_WORK TASK_. All lines from the one that has "Viewport: 1652px width, 872px" onward to the end of the records below are to be returned exactly; pictures are to be skipped.

_Recorded data_.
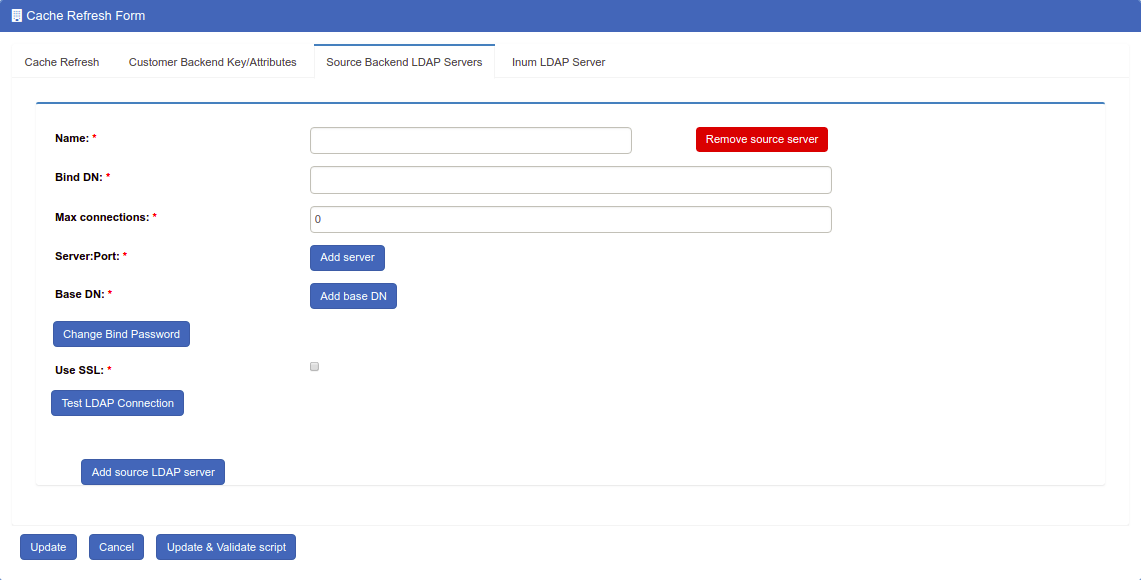The height and width of the screenshot is (580, 1141).
Task: Click inside the Name input field
Action: coord(470,140)
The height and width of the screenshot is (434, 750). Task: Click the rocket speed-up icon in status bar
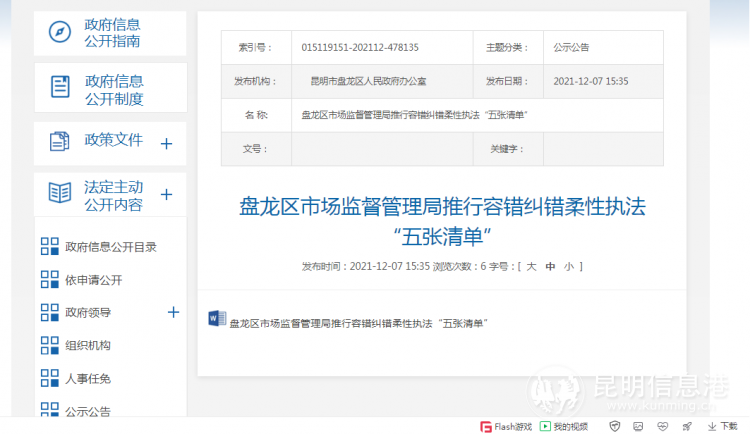point(687,426)
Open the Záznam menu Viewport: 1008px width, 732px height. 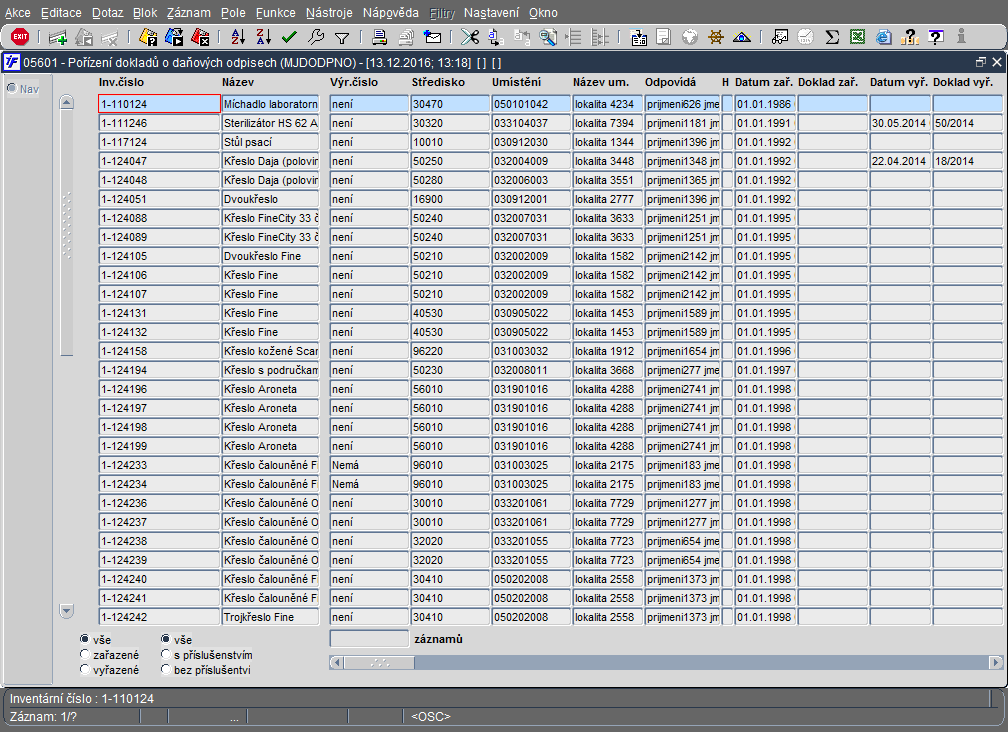(188, 13)
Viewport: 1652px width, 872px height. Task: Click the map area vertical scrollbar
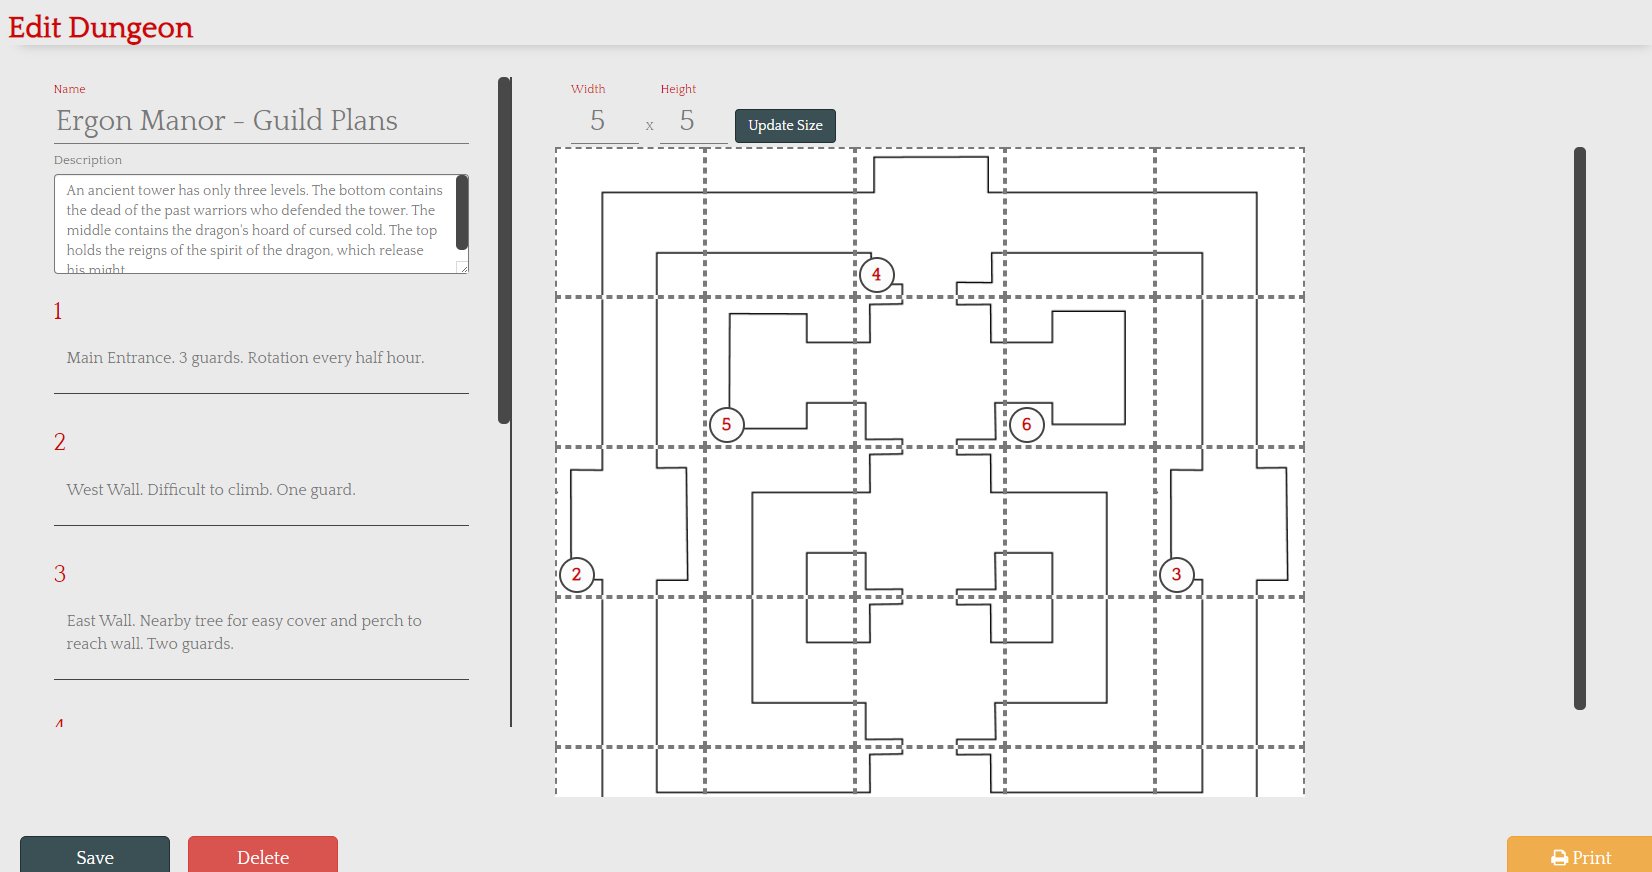coord(1580,428)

_TASK ANSWER_.
Viewport: 1652px width, 872px height. Task: Click the map area vertical scrollbar
coord(1580,428)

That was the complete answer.